I realized that instead of dealing with the pain and hurt and hard situations of life over the past number of years, I’d stuffed them down deep, pretended they didn’t exist, and heaped on more busyness to distract myself.


What Self-Care Looks Like in This Season for Me


As I’ve asked myself, “What does my soul need?” I’ve realized that self-care in this season has been me allowing myself to cry. Allowing myself space to really feel. To acknowledge the pain. To open up with safe friends in safe spaces about how much my heart feels broken by situations in my past.


Self-care has meant letting other people see the under-belly of who I really am. It’s meant welcoming people into the authentic messiness and rawness and not apologizing.


It’s been ugly and real… and oh so healing for me! Allowing myself the space and permission to feel, the permission to acknowledge the pain, and welcoming people in to see that I’m a broken, hot mess some days, has made me so much stronger, happier, and healthier than I’ve been in, well, probably ever.

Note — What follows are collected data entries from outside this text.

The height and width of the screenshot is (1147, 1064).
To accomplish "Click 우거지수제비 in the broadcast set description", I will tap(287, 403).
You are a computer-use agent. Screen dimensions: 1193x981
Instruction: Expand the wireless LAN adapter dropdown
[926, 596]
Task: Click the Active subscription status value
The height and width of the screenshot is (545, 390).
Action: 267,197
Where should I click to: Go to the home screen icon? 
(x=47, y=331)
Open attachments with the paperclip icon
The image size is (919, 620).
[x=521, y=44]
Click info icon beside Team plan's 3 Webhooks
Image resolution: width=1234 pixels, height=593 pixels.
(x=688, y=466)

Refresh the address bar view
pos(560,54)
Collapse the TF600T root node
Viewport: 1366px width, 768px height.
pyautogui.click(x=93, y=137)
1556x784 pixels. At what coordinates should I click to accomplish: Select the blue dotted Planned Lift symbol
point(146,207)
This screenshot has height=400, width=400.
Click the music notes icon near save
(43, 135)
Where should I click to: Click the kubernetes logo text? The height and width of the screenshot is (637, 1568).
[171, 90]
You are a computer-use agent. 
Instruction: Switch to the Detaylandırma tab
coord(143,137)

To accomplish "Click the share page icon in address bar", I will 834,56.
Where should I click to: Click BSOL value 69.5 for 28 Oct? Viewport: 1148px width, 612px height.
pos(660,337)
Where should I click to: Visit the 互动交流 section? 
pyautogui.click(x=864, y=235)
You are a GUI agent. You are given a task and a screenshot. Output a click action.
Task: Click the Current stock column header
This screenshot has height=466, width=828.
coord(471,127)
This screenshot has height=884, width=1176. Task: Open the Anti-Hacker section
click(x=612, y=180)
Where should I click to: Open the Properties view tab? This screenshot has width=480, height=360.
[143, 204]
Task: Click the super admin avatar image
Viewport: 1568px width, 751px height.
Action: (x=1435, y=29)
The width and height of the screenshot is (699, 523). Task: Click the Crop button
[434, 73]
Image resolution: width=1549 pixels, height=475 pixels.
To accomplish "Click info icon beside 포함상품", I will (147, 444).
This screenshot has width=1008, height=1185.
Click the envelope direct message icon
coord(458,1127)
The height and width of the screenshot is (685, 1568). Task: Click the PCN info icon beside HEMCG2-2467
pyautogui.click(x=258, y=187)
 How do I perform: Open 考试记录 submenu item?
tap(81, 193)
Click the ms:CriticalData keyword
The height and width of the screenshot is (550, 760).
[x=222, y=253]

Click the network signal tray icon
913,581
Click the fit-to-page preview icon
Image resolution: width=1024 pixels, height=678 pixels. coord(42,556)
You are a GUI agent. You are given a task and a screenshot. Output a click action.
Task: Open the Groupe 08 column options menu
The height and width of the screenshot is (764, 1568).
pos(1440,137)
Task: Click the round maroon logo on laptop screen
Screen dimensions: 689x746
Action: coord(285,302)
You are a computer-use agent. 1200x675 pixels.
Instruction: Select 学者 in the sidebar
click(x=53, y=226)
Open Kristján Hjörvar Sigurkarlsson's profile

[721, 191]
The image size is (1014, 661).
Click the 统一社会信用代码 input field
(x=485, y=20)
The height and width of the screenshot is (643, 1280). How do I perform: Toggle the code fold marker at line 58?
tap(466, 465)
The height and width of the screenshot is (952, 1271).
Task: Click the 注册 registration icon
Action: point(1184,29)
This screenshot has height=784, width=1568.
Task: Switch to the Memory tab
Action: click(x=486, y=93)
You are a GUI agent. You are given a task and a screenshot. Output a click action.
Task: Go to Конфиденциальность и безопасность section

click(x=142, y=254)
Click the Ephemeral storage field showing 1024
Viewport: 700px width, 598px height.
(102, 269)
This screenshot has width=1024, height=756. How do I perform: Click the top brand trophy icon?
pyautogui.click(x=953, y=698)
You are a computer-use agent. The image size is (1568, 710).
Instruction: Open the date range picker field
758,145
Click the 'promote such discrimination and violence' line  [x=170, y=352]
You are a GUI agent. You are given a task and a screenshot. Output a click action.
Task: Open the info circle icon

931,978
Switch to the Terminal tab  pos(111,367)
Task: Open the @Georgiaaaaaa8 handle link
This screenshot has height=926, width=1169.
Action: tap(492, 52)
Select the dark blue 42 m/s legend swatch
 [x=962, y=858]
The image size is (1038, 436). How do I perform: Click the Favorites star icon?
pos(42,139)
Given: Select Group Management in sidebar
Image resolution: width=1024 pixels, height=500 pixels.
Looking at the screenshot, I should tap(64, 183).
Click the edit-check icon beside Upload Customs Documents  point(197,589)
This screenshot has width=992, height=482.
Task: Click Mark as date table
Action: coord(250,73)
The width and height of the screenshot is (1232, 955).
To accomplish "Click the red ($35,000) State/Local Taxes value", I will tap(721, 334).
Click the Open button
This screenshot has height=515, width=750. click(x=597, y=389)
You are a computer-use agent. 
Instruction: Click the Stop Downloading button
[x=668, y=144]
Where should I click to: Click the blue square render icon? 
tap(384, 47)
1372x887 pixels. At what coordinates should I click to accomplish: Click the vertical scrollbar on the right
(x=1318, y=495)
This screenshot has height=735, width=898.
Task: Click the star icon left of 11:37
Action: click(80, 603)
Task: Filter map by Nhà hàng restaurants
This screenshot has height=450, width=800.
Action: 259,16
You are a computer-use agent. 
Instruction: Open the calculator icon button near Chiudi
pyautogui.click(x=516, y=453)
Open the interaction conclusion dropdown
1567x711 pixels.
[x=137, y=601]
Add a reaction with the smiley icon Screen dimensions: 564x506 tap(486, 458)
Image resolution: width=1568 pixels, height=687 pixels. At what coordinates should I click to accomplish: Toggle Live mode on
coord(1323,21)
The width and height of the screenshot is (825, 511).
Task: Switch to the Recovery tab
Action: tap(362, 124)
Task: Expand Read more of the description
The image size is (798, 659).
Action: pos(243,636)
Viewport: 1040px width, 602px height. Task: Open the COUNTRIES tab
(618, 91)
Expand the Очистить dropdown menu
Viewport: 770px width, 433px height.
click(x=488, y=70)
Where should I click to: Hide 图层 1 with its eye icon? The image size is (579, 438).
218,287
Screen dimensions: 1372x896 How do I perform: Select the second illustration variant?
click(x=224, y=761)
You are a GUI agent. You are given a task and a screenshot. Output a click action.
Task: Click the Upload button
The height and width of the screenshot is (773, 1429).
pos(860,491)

Self-care has also looked like making weight-lifting a priority, giving myself permission to gain a little weight, becoming more spontaneous, working a whole lot less, experimenting with new things, saying “yes” to what once would have seemed way too crazy for me, sleeping more, and making space for a whole lot more fun in my life. {Read more about all of this here.}


We've got to re-define

Note: Want to talk more about this with me live? I’d love to have you join me on Periscope (around 8 to 8:15 a.m. CT) and Facebook live (around 8:30 a.m. CT) every morning where we’ll be discussing each day’s topics more in-depth and you can bring your questions, chat with others, and we can share together what we’re learning! (You can watch today’s Facebook Live video here.)


Day 2 Project


  1. Is there deep pain or past wounds you’ve been trying to stuff down, hide, or run from for a long time? Give yourself permission to acknowledge these, cry about them, grieve your losses, and process the hurt with a safe person. {If you feel comfortable sharing in the comments section here, I welcome that. You are also more than welcome to email me privately if you’d like a safe place to share. I would be honored to listen and pray for you.}
  2. Ask yourself, “What does my soul need?” Give yourself time and space to really contemplate and ponder that question. If you feel comfortable, tell us in the comments section what self-care looks like for you in this season of life.